* Written exercise
Could you duplicate the records from the line containing "Open the settings gear icon" through the line containing "[x=197, y=194]", with both of those lines included and the pictures left out?
start Data supplied
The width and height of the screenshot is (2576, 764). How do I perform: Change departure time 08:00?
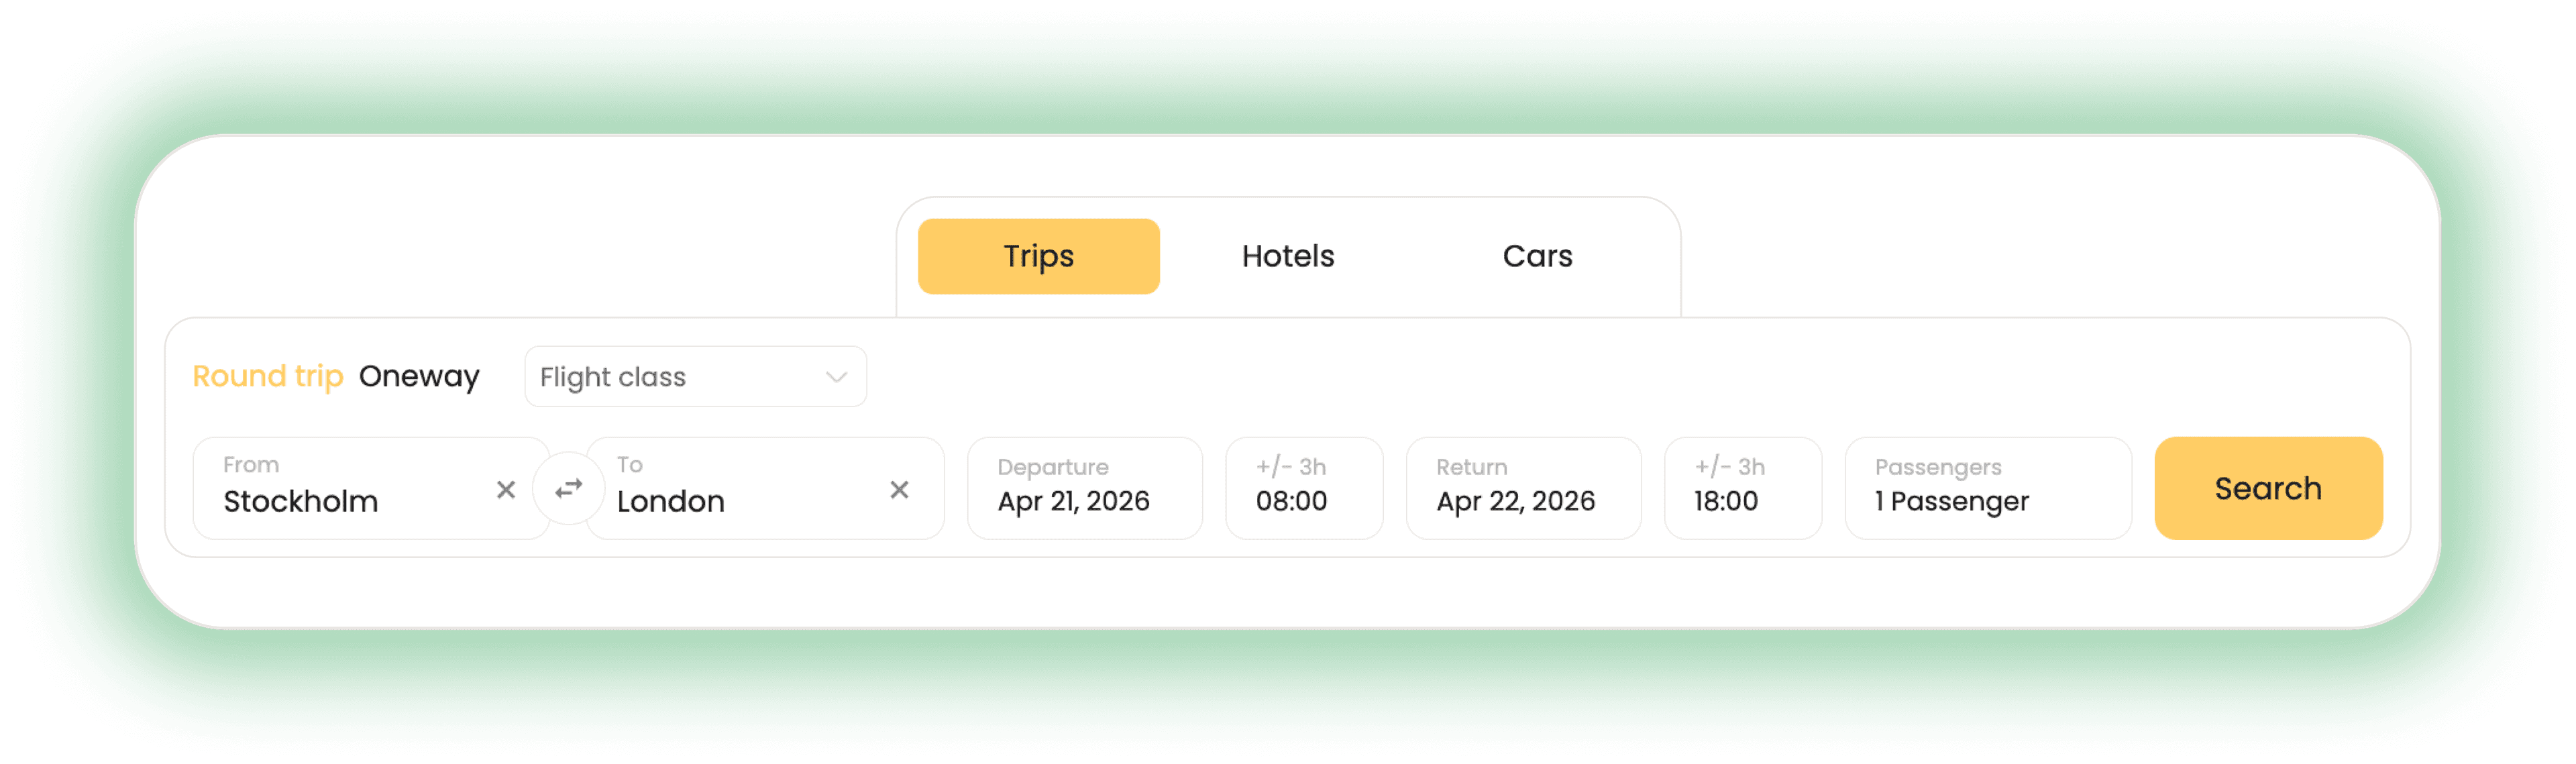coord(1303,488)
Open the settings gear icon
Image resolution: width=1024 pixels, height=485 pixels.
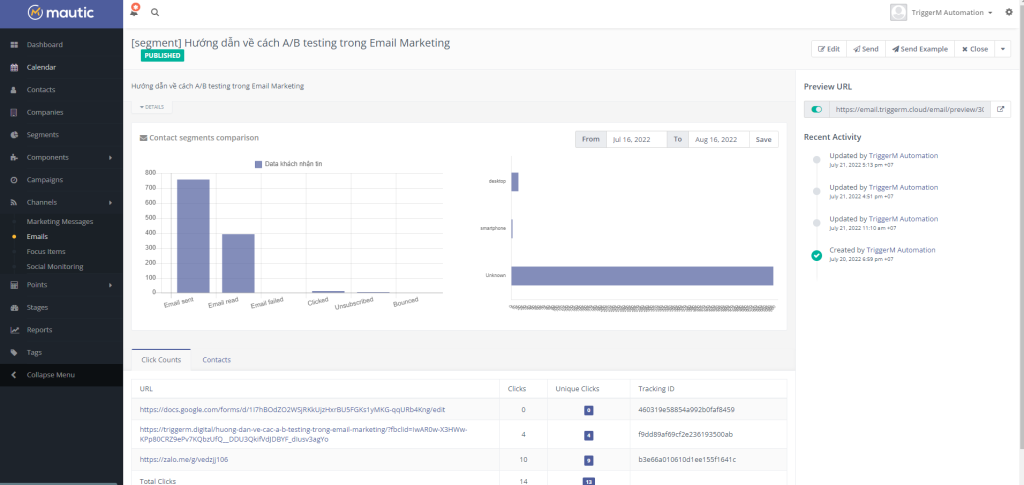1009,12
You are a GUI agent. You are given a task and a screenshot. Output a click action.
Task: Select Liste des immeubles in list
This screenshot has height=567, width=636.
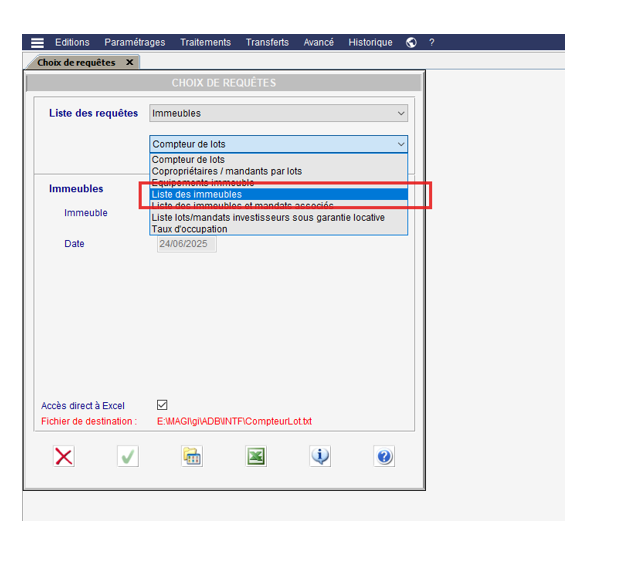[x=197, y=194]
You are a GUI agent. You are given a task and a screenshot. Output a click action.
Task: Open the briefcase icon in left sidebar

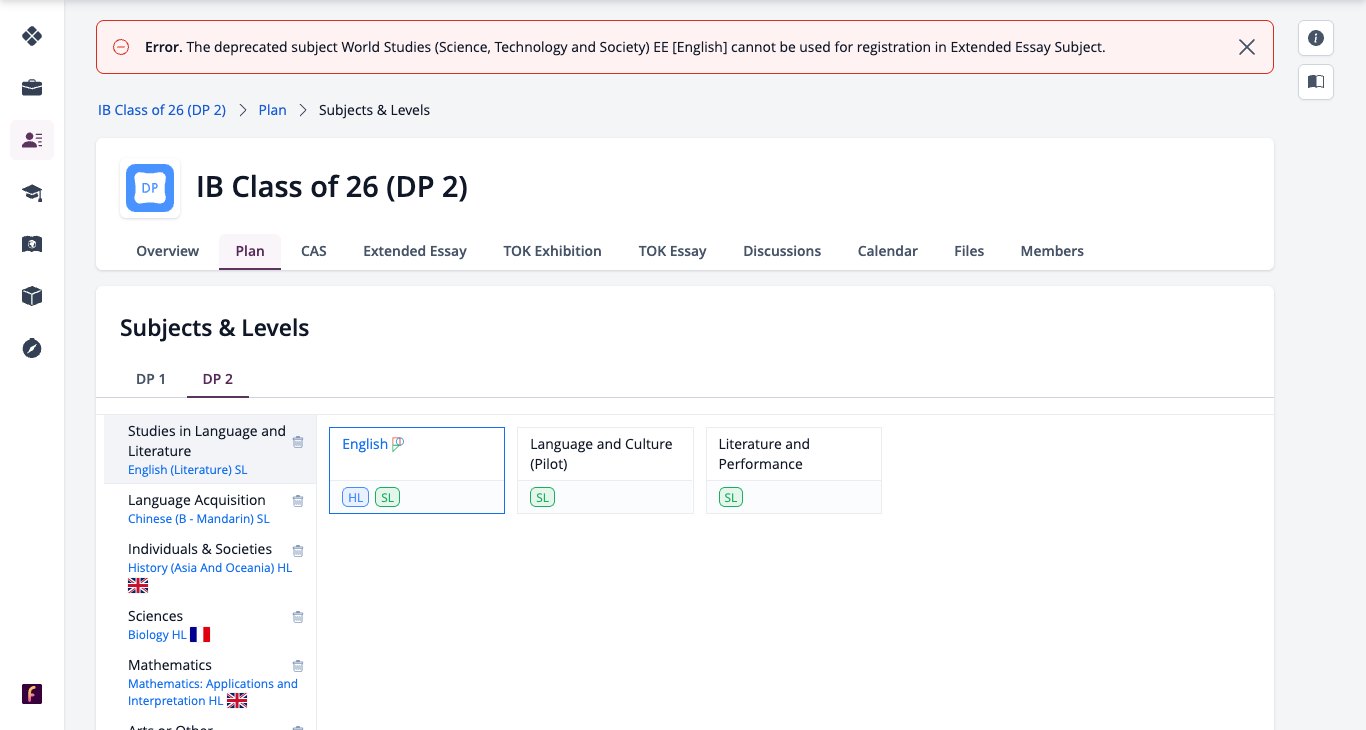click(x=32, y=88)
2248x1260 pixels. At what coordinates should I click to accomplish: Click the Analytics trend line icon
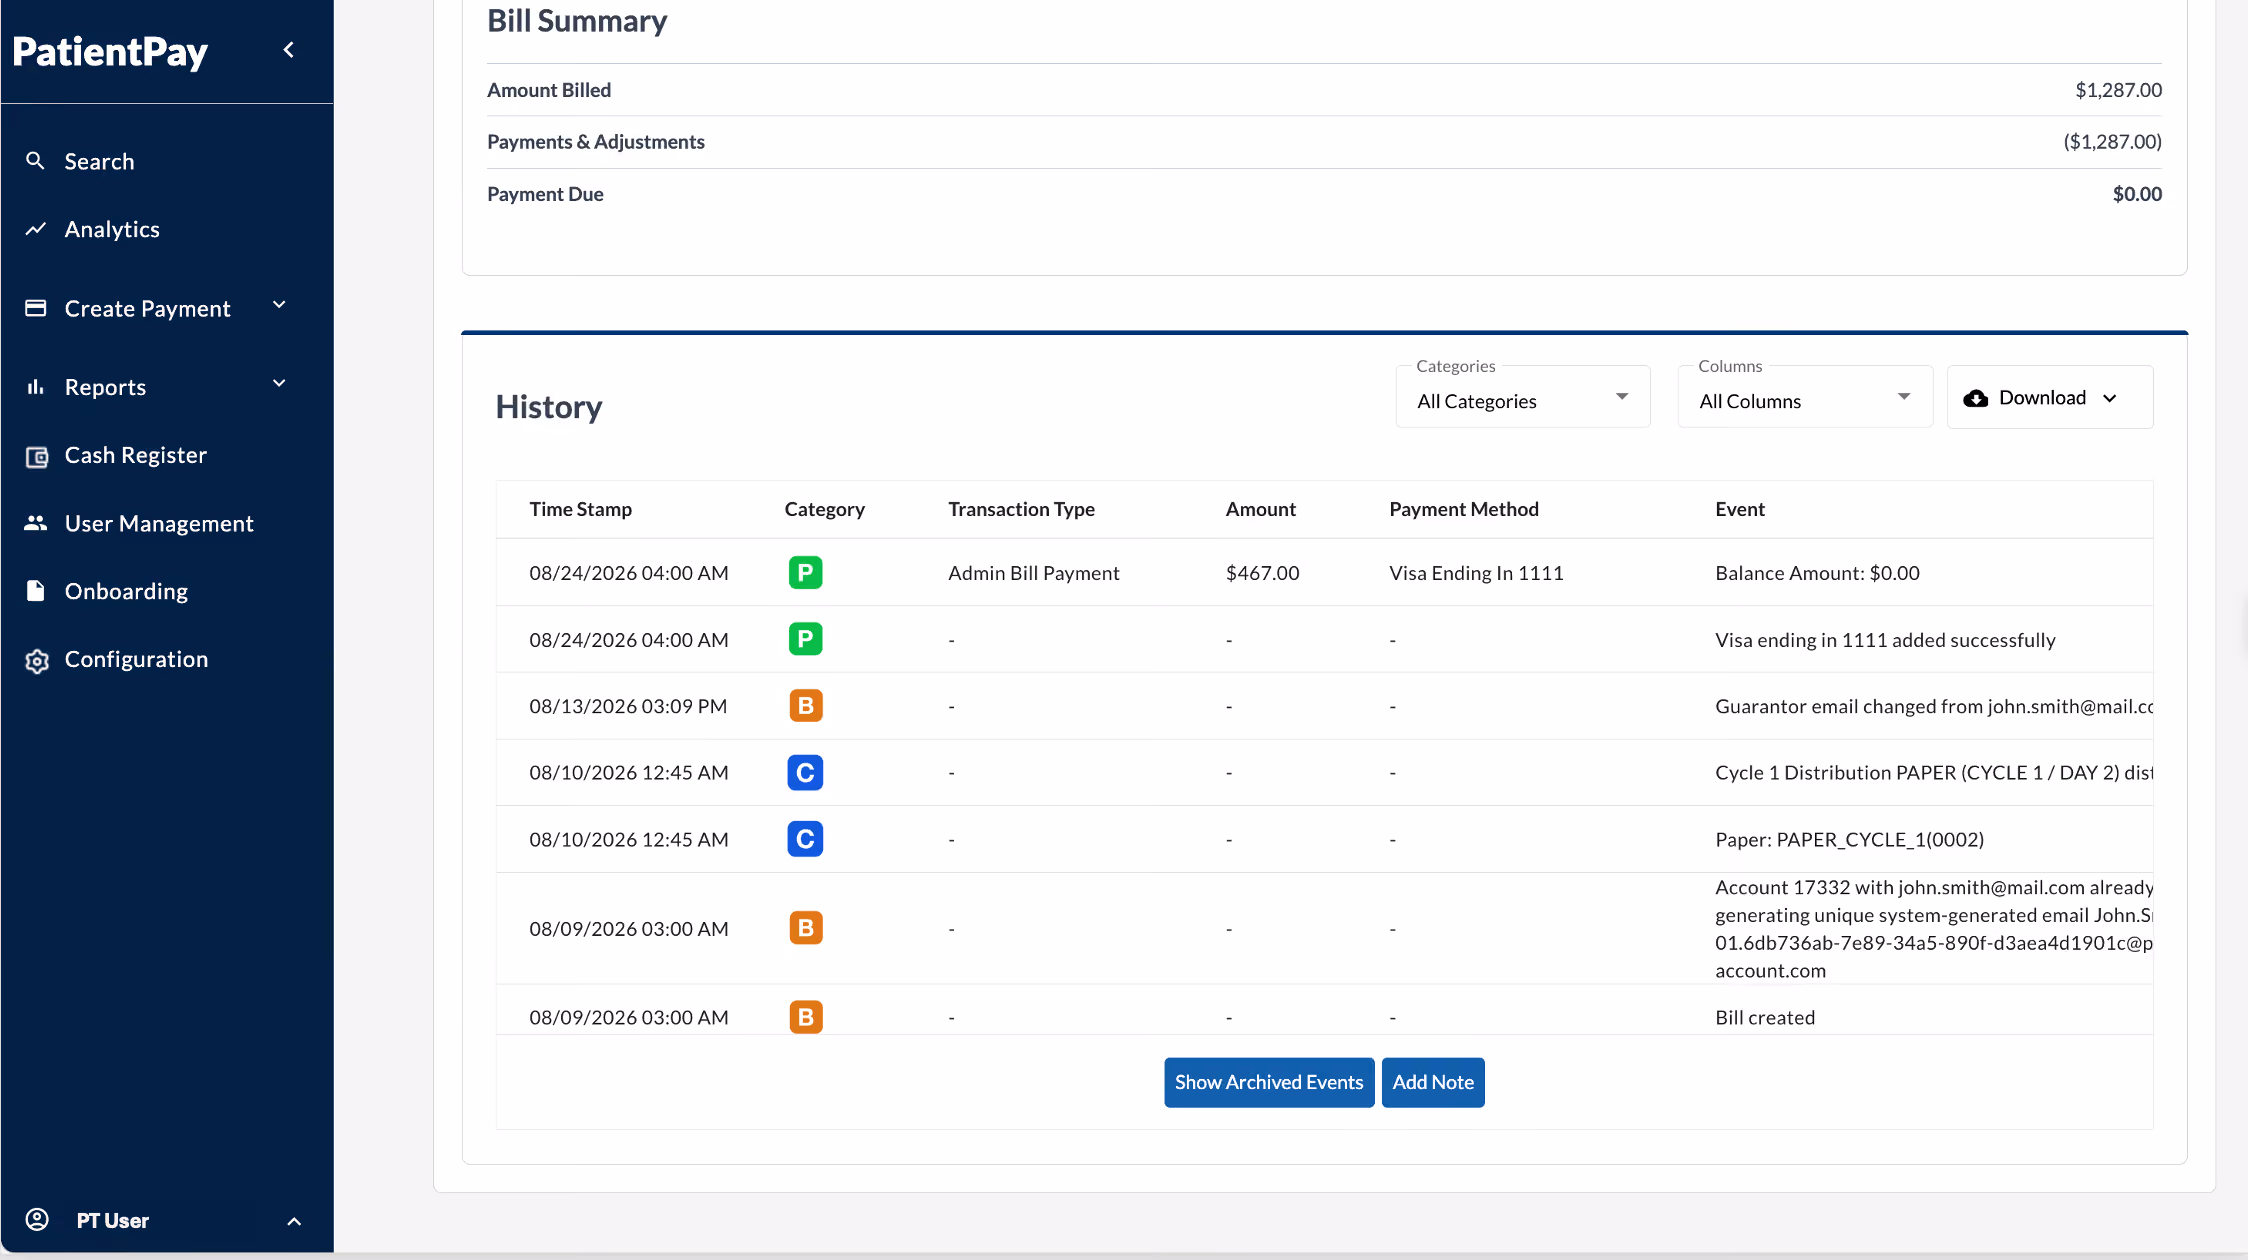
end Data supplied
* Finished exercise
Open the settings gear icon
Image resolution: width=1024 pixels, height=485 pixels.
1009,12
You are a GUI agent. You are given a task and a screenshot. Output a click action.
Task: Select Liste des immeubles in list
This screenshot has height=567, width=636.
[x=197, y=194]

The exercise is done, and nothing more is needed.